__RECORDS FOR THIS EXERCISE__

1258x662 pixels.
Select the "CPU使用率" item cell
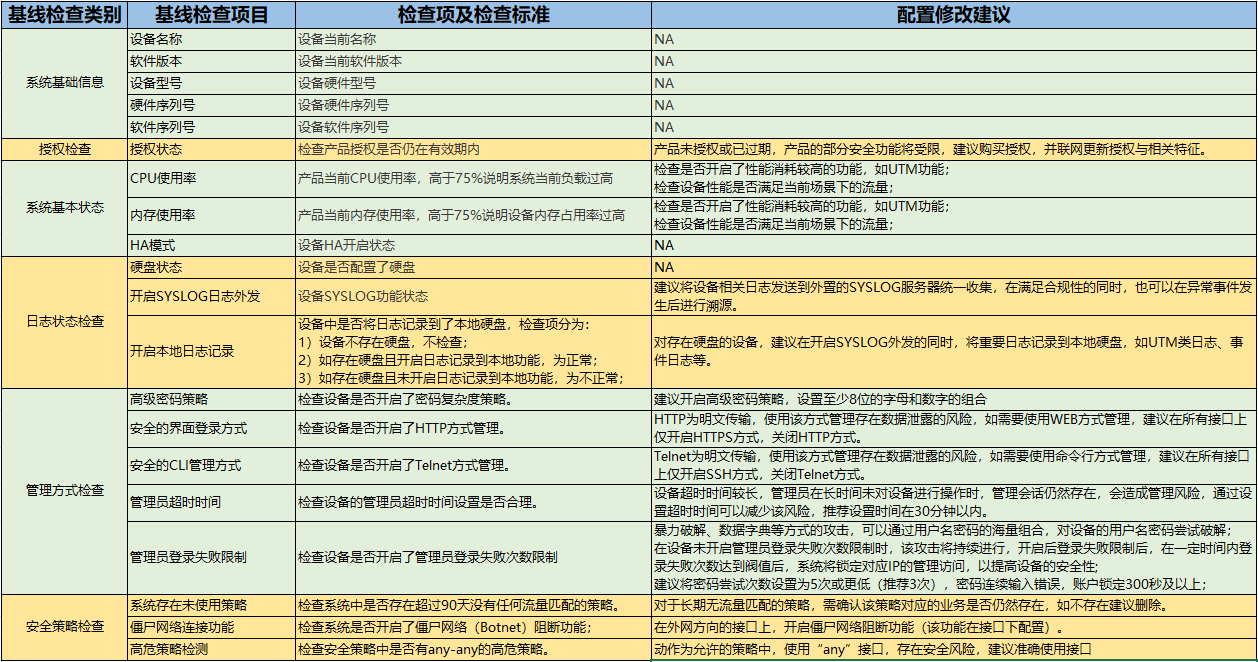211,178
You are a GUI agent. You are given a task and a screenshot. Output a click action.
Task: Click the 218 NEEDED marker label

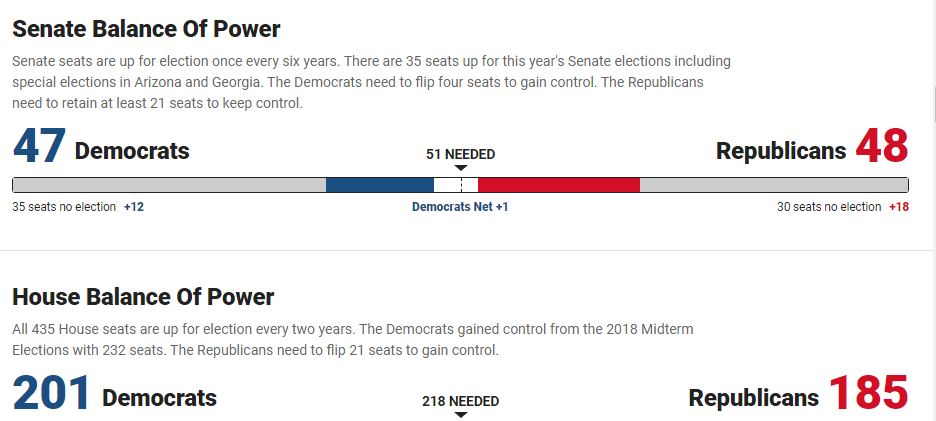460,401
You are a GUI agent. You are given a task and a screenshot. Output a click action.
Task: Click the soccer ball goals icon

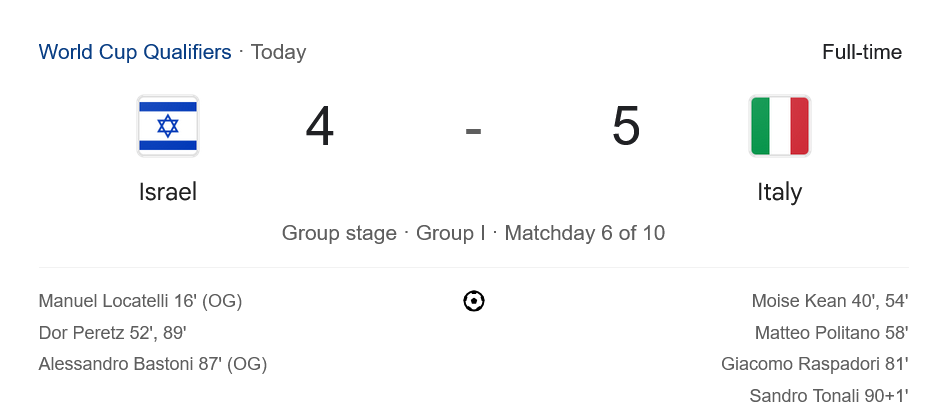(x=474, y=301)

__DIRECTIONS FOR THIS TASK__
Exactly reproduce each record, leaving out any pictures.

__FINISHED TASK__
1258x662 pixels.
Select the "CPU使用率" item cell
211,178
You are a GUI agent. You are given a task and a screenshot. Output a click action.
Task: Click the 218 NEEDED marker label

460,401
You are a GUI agent. You are given a task and a screenshot. Output a click action.
Task: Click the soccer ball goals icon

(x=474, y=301)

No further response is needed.